INPUT DATA section start
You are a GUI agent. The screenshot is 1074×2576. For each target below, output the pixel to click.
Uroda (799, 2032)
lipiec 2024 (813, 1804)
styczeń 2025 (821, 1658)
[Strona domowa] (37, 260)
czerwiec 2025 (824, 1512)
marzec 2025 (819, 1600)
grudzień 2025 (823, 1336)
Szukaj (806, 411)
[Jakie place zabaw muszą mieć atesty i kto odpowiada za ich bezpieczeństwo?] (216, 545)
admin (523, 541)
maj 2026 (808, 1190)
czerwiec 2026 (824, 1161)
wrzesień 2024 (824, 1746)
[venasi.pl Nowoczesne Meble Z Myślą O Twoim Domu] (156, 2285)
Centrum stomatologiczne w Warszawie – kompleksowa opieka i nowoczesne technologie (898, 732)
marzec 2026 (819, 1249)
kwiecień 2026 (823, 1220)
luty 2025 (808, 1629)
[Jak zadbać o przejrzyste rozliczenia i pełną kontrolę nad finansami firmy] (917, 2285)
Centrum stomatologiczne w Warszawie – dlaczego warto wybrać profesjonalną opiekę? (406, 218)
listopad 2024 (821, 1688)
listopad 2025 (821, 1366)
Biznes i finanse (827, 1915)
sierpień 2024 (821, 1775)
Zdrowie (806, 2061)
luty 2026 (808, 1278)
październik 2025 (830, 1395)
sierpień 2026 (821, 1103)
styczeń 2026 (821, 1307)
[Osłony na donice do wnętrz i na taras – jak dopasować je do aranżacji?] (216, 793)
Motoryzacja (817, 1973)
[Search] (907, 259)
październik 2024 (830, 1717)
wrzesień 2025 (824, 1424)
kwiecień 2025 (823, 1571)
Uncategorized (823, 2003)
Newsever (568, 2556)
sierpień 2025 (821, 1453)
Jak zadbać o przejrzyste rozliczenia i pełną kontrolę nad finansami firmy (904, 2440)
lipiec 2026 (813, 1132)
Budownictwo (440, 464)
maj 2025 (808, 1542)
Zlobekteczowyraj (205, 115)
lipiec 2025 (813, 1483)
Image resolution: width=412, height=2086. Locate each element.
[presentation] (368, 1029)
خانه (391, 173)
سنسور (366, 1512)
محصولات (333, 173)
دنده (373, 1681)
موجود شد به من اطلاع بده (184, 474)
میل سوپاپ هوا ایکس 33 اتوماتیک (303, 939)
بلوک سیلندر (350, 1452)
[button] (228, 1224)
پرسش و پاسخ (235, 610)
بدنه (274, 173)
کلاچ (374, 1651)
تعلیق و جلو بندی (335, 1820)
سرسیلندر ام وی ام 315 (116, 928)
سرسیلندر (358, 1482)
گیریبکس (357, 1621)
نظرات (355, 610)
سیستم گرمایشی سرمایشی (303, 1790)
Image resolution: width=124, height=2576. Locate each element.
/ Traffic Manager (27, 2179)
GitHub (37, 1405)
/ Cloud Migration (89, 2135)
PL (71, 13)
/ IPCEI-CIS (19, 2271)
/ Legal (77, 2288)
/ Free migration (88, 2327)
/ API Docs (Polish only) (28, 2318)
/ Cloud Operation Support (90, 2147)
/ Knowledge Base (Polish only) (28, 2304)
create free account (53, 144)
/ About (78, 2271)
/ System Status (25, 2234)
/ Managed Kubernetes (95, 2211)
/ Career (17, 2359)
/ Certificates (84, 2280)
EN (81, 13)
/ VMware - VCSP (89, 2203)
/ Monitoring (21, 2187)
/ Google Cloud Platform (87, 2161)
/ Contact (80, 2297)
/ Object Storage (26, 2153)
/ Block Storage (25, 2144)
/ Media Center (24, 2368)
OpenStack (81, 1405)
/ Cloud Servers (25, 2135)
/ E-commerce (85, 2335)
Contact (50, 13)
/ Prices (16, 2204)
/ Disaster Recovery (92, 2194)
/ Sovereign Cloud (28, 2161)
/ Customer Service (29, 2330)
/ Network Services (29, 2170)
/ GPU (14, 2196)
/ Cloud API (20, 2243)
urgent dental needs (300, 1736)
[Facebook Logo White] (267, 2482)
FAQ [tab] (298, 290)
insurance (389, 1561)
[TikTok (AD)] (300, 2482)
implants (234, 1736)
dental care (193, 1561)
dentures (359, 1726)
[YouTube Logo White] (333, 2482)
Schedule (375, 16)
INPUT DATA section end
ACTIVITY:
Produce only the lines from the line containing "styczeń 2026 (821, 1307)" through the line containing "Zlobekteczowyraj (205, 115)", inclusive of both, exactly as they stand in the entries above.

EXERCISE RESULT:
styczeń 2026 (821, 1307)
[Osłony na donice do wnętrz i na taras – jak dopasować je do aranżacji?] (216, 793)
Motoryzacja (817, 1973)
[Search] (907, 259)
październik 2024 (830, 1717)
wrzesień 2025 (824, 1424)
kwiecień 2025 (823, 1571)
Uncategorized (823, 2003)
Newsever (568, 2556)
sierpień 2025 (821, 1453)
Jak zadbać o przejrzyste rozliczenia i pełną kontrolę nad finansami firmy (904, 2440)
lipiec 2026 (813, 1132)
Budownictwo (440, 464)
maj 2025 (808, 1542)
Zlobekteczowyraj (205, 115)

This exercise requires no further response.